Map India 2000 - Poster :Integrated GIS And Airborne Remote Sensing -- A Tool For Coastal Conservation And Management In South Wales, UK

Abstract
An attempt to understand the problems associated with coastal ecosystems and landscape units for conservation management requires, in the first instance, a well defined/documented map, a resource information system, and change detection techniques. Also, accurate habitat maps are essential pre-requisites to an improved and effective conservation-management programmes. Conventional surveying techniques and in situ measurements clearly have an important role in producing such maps, but they are time-consuming, manpower-intensive and, hence, expensive - particularly in the context of long-term monitoring programmes. For this reason, attention has increasingly been focussed on the use of airborne and satellite remote sensing data, combined with the spatial analytical capabilities of modern Geographical Information System (GIS) technology.

This paper presents an attempt to quantify vegetation and landscape changes in a coastal dune system (Kenfig National Nature Reserve, south Wales, UK) using GIS and airborne remote sensing. The loss of 'slack' habitats associated with the continuing stabilization of this dune system is a major cause for concern. These habitats support a range of plant species, including the rare fen orchid, Liparis loeselii, and other hydrophytes. A decrease in their areal extent implies a reduction in biodiversity. To quantify the overall rate and spatial dimension of these changes, a series of aerial photographs dating from 1962 to 1994 were digitally scanned and analysed in an image processing system. The resultant maps, transferred to a vector-based GIS, were used to derive a transition matrix for the dune system over this period of time. The results indicate that there has been a marked reduction in the total area of bare sand (19.6% of the dune system in 1962, but only 1.48% 1994) and a decline in both the areal extent and the number of dune slacks. Analysis of the habitat maps and hydrological data within the GIS analysis suggests that even dry slacks have the potential for further 'greening' and to support invasive species. In terms of habitat management, however, there is still scope to restore many of the slacks to their original state. It is estimated that at least 24% of the area occupied by partially and moderately vegetated slacks could be rehabilitated.

Introduction
In the general context of coastlines, issues of biodiversity and nature conservation are perhaps most pronounced for dune systems, which form approximately 20% of the area occupied by world's coastal landforms and which are especially rich in species of plants and animals. These features not only make them areas of special research interest, but have also led to some of them being categorized as Protected Areas. The over-stabilization of coastal dunes - often as much a problem as erosion - leads to loss of biodiversity.

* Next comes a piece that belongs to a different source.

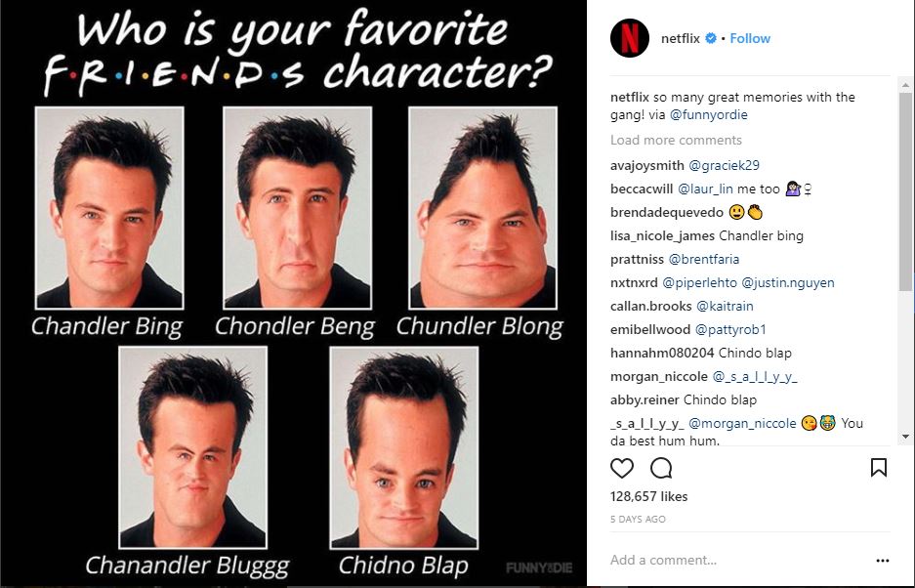This screenshot has width=915, height=588.
Task: Open the three-dot more options menu
Action: (x=883, y=561)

An attempt to understand the problems associated with dunal landscape and vegetation succession (and hence loss of biodiversity) for conservation management requires, in the first instance, a well defined/documented map, a resource information system, and change detection techniques. Also, accurate vegetation and habitat maps are essential pre-requisites to an improved understanding of the problems associated with conservation and management programmes. They can form the basis of, and spatial dimension to, resource information systems and change detection techniques. Conventional surveying techniques and in situ measurements clearly have an important role in producing such maps, but they are time-consuming, manpower-intensive and, hence, expensive - particularly in the context of long-term monitoring programmes. For this reason, attention has increasingly been focussed on the use of airborne and satellite remote sensing data, combined with the spatial analytical capabilities of modern Geographical Information System (GIS) technology.

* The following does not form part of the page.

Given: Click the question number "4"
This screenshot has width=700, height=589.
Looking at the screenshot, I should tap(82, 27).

Hartog et. al. (1992), for example, combined aerial photography and GIS to derive transition matrices in a study of the succession of dune vegetation structure resulting from changes in the level of ground-water in the Amsterdam Waterworks dunes. They present ideas as to how these data could be used to analyse spatial patterns on the dune surface and to model landscape succession. Similarly, Davis et al. (1994) provide an account of the use of remotely-sensed images (Landsat-TM data and aerial photographs) and GIS technology to characterise vegetation communities in southwestern California. The authors demonstrate how a vector-based GIS, combined with remotely-sensed data, can be used to produce improved landscape-ecological maps compared to those generated using traditional mapping and manual cartographic procedures.

This paper presents an attempt to measure the path of habitat and vegetation transition in the Kenfig coastal dune system and NNR (National Nature Reserve, south Wales, UK) using remote sensing (sequential aerial photography) and GIS. The loss of 'slack' habitats associated with the continuing stabilization of this dune system has been a major cause for concern among the reserve mangers. These habitats support a range of plant species, including the rare fen orchid, Liparis loeselii, and other hydrophytes. A decrease in their areal extent implies a reduction in biodiversity. Landscape transition ccurring at Kenfig need to be quantified before proceeding to formulate and implement any management plans. Also, identification of the landscape units undergoing change will improve our understanding of the interactions between the geomorphological and biological agents and processes.